A Brest (Finistère), le dépôt pétrolier du port a été rouvert en milieu de journée. Les militants qui bloquaient les deux dépôts pétroliers du terminal de Port-la-Nouvelle (Aude) ont levé leurs barrages lundi après-midi, sans intervention des forces de l'ordre. Par ailleurs, les salariés de la raffinerie de pétrole brut de Reichstett (Bas-Rhin) ont voté lundi matin la poursuite du blocage des expéditions. Dans le Calvados, alors que le dépôt de Ouistreham a été débloqué au bout de douze heures sur invitation des forces de l'ordre, plus aucun carburant ne sortait lundi soir du site de Caen.

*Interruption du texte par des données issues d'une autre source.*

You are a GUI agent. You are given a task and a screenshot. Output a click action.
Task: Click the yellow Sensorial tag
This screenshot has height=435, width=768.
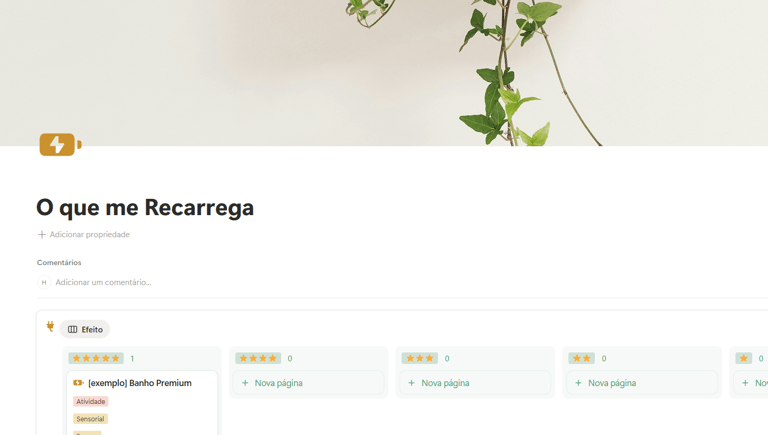click(x=90, y=419)
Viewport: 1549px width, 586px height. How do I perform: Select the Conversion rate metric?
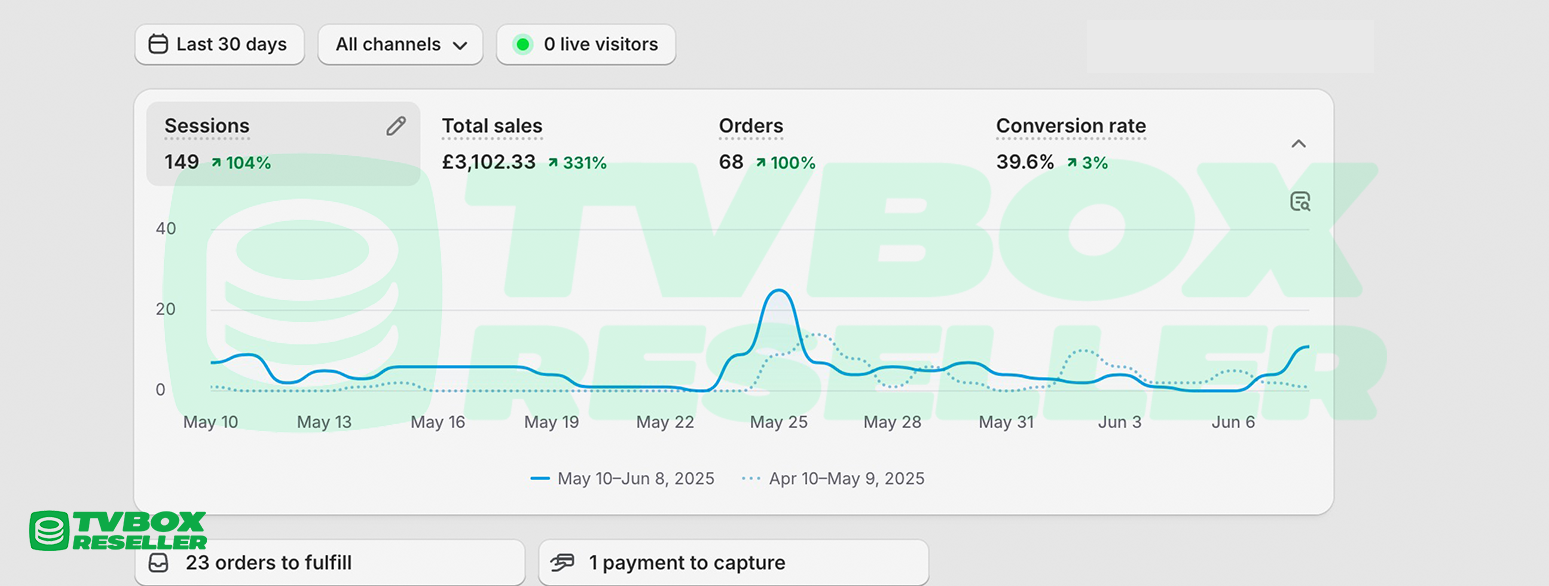(1070, 144)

A Dunkerque (Nord), le dépôt était toujours paralysé. A Saint-Pierre-des-Corps près de Tours (Indre-et-Loire ), l'occupation, entamée lundi à l'aube par des routiers devait se poursuivre au moins jusqu'à mardi matin. Par ailleurs, les salariés de la raffinerie de pétrole brut de Reichstett (Bas-Rhin) ont voté lundi matin la poursuite du blocage des expéditions. «Moins de dix» dépôts de carburants sur 200 étaient bloqués en fin de journée, selon le président de l'Ufip.
Le mouvement se poursuit dans toutes les raffineries métropolitaine
Les douze raffineries que compte la France métropolitaine sont toujours en grève (voir ci-dessous). Chez Total, cinq sites sur six sont à l'arrêt : Dunkerque depuis un an, Grandpuits (Seine-et-Marne), Provence, Feyzin (Rhône) qui a reconduit le mouvement jusqu'à mercredi, tandis qu'à Donges, (Loire-Atlantique), la deuxième raffinerie de France, la grève durera au moins jusqu'à vendredi. Les manœuvres d'arrêt étaient en cours à la raffinerie de Gonfreville-L'Orcher (en Seine-Maritime). Sur les site d'Esso à Gravenchon (Seine-Maritime) et Fos-sur-Mer (Bouches-du-Rhône), la direction, parle d'une «situation de plus en plus critique».
En Seine-et-Marne, la CGT de Total dénonce la réquisition du personnel de la raffinerie de Grandpuits, décidée par le préfet au nom de «la tranquillité et la sécurité publiques», comme une atteinte au droit de grève. Néanmoins, le syndicat a trouvé un accord dans l'après-midi avec la direction pour la livraison de carburant aux services publics de santé et de sécurité uniquement.